LSAT scores from the December sitting were released to law schools yesterday. For many folks in our applicant pool, this was the first time they had taken the test; for them, the release of the scores means that their applications will be completed in short order, and soon, the other readers and I will be cuddling up with their files at home.
For others, though, this test was a second or third attempt. Deciding whether to retake the test is fraught; there is the hopeful promise of a higher score balanced against the reality of a considerable expenditure of time and money, not to mention the haunting possibility that one’s score might actually decrease. I’ve been told by a couple of Law School Admissions Council geniuses who really grasp psychometrics that the phenomenon of regression threat makes retaking particularly perilous once you get to a certain score level, because the odds that your score will go down start increasing. I thought taking a peek at the actual data would be instructive.
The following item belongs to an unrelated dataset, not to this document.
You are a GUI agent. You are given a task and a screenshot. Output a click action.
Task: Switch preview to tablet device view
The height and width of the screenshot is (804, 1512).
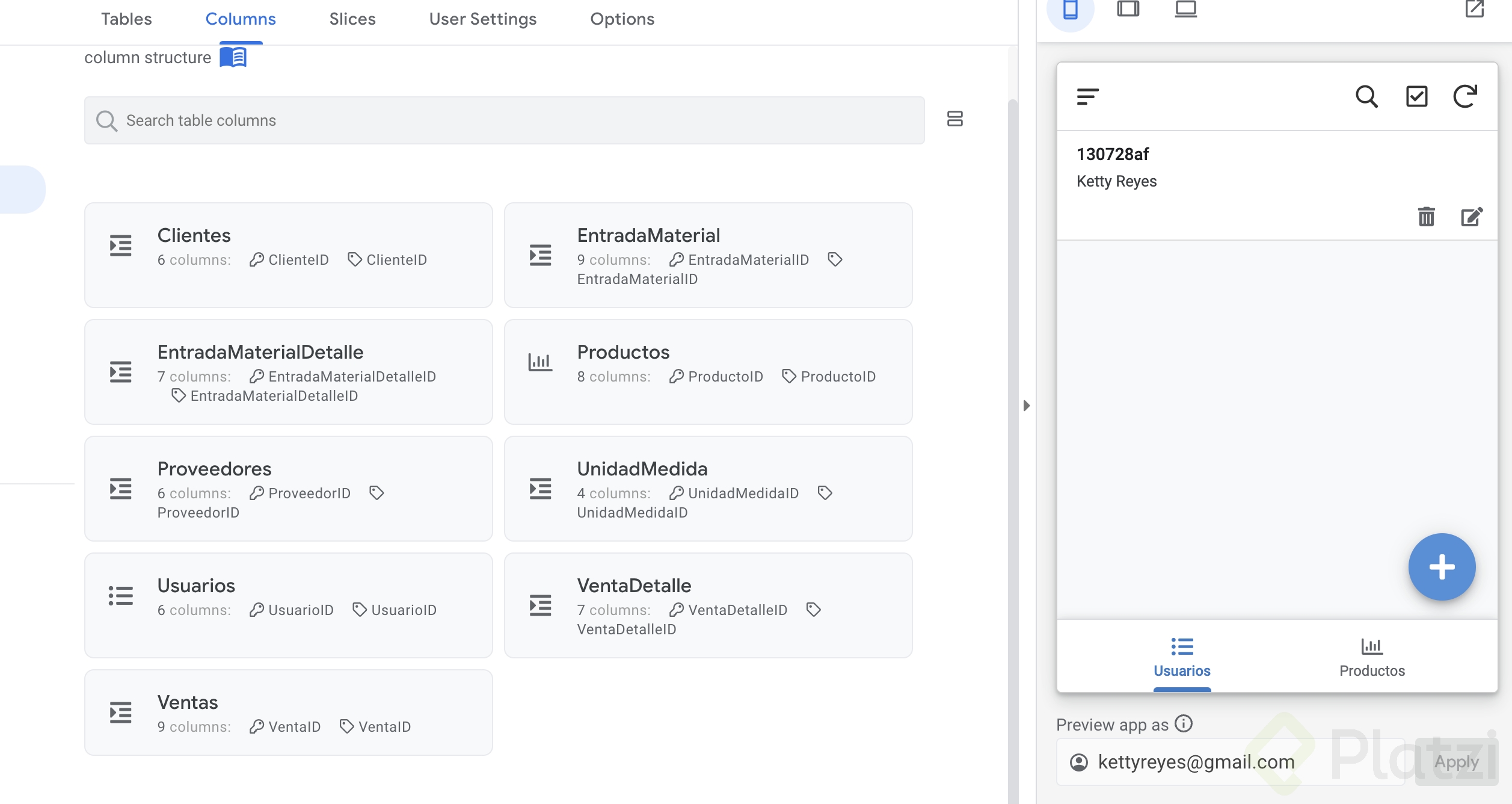[1128, 10]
But before we dive into the numbers, I am going to be tiresome and briefly reprise my personal philosophy that retaking is often a bad idea. Certainly, in the event of an unexpectedly poor score following some identifiable disastrophe at the time of the test—extreme nausea, a marching band practicing nearby, an abscessed tooth, and family tragedy the preceding night figure prominently among recurring stories I see—a test retake makes perfect sense. The call becomes a little less clear when nothing in particular occurred, but the test score is markedly worse than practice tests; it may seem clear that you can do better, but then again, it’s possible your practice-test environment was flawed in your favor. And when the decision to retake rests solely on an amorphous intuition that one can do better, I’m usually dubious. I think that’s a very difficult sort of self-assessment to perform. Better to put effort into all the other elements of the application than to drive yourself crazy chasing that will-o’-the-wisp.
Exegesis ended. On to the facts.
On average, LSAC tells us, repeat test-takers gain an average of 2.8 points on their second try, and 2.1 the third time; for a little light reading on the topic, check out one of LSAC’s many technical reports. But that average is unnuanced; what I want to know is, how many folks regret the retake?
Now, the number of people in Michigan’s applicant pool who took the LSAT in December for a second or third time is relatively minuscule: 61, out of what I would guess were about 12,000 retakers nationwide. (I’m making a pretty random estimate that 36,000 people took the December LSAT, and historically, roughly one-third of test-takers sit for the test a second or third time.) So, you know, safe to say that our 61 are not statistically significant. But I was interested to see that the percentage of people who went down or got the same score was 45%—and that this was true across-the-board, regardless of one’s initial score.
The search for better data led me to a fascinating chart (no, I’m not being sarcastic; I totally love this kind of thing) of LSAT Repeater Data that LSAC makes available, showing all the candidates in 2010-11 who took the LSAT after having taken it previously. Here we have statistical significance!
As you might expect, the people with the lowest scores were most likely to see their scores go up on a retake: 10,058 people who originally had a score of 141 or below (the bottom 15th percentile) retook the test, and 70% of them had their scores go up. By stark—and I do mean stark—contrast, 68 people with scores of 172 and above (the 99th percentile) retook, and only 37% of them saw their scores go up. In between 142 and 166, between 65% see score improvement upon retake, and at 167 you begin to see a precipitous and steady decline in success, until you end up with only about a third seeing any improvement.
On the one hand, you may think—who cares?!? Only the highest score gets reported, so schools are going to put the most weight on that. It’s worth the roll of the dice. But isn’t that a lot of work to go through for what is likely to be at best a neutral result? (A decreased score can slightly tarnish an otherwise beautiful application, so I don’t think this is entirely cost-free.)
So that’s why I’m in favor of learning to take yes for an answer. If you are fortunate enough to get a score in the top 3% nationwide, seriously consider sticking with it!